Turning equipment data into decisions for reliability engineers

Company Honeywell
Role UX Designer
Problem

Engineers couldn't quickly see what was failing, why, or what to do next.

Outcome
  • SUS from the low 70s to high 80s across Asset Health and Asset Details.
  • Took over all research after the researcher left: screeners, moderated sessions, affinity mapping, analysis.
  • Recreation: full platform rebuild with narrative-driven Asset Inspection, five icon systems, and WCAG 2.1 AA.

The last year I worked at Honeywell I was put on a new product introduction for what would become Honeywell APM. The legacy product was Asset Sentinel, built by engineers, heavy on data, light on usability. I was part of a team of three UX designers building for reliability and maintenance engineers at companies like Shell. The product had to consolidate fragmented workflows into one platform. I owned the two entry points: Asset Health, the first screen engineers see, and Asset Details, where they investigate a specific asset.

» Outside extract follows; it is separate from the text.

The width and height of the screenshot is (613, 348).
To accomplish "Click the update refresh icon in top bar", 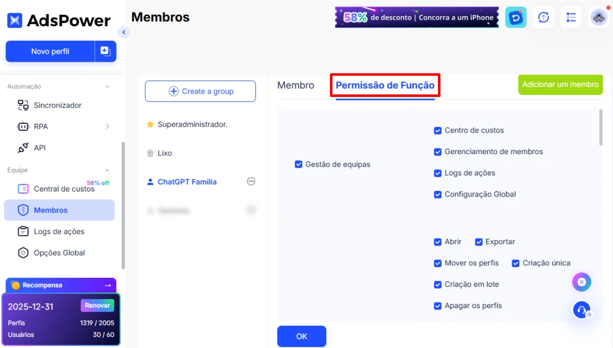I will pos(543,17).
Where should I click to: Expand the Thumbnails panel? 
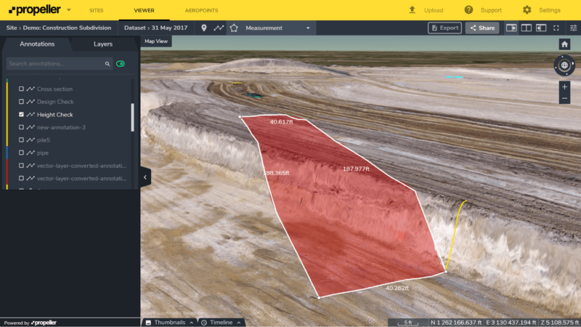pyautogui.click(x=170, y=322)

This case study has two parts. The first covers what I shipped at Honeywell under real constraints: stakeholder decisions I disagreed with, research I took over, and compromises I navigated. The second covers what I built after: a working React prototype that reflects my vision for what the platform should be, grounded in the same research but free from the constraints.

The problem

Reliability engineers were juggling multiple tools to understand their plant. Checking one system for sensor data, another for work orders, another for trends. Tons of tabs, no single view. APM was supposed to bring all of that into one place: see, understand, triage, and maintain, in a structured flow. My challenge was figuring out how engineers actually think through that workflow. What are they looking at first, what patterns are they making sense of, where do they dive deeper, and at what point do they decide to take action and create a work order or open a case.

The work

Three designers, no research budget. We started with desk research and independent exploration, then came together to compare.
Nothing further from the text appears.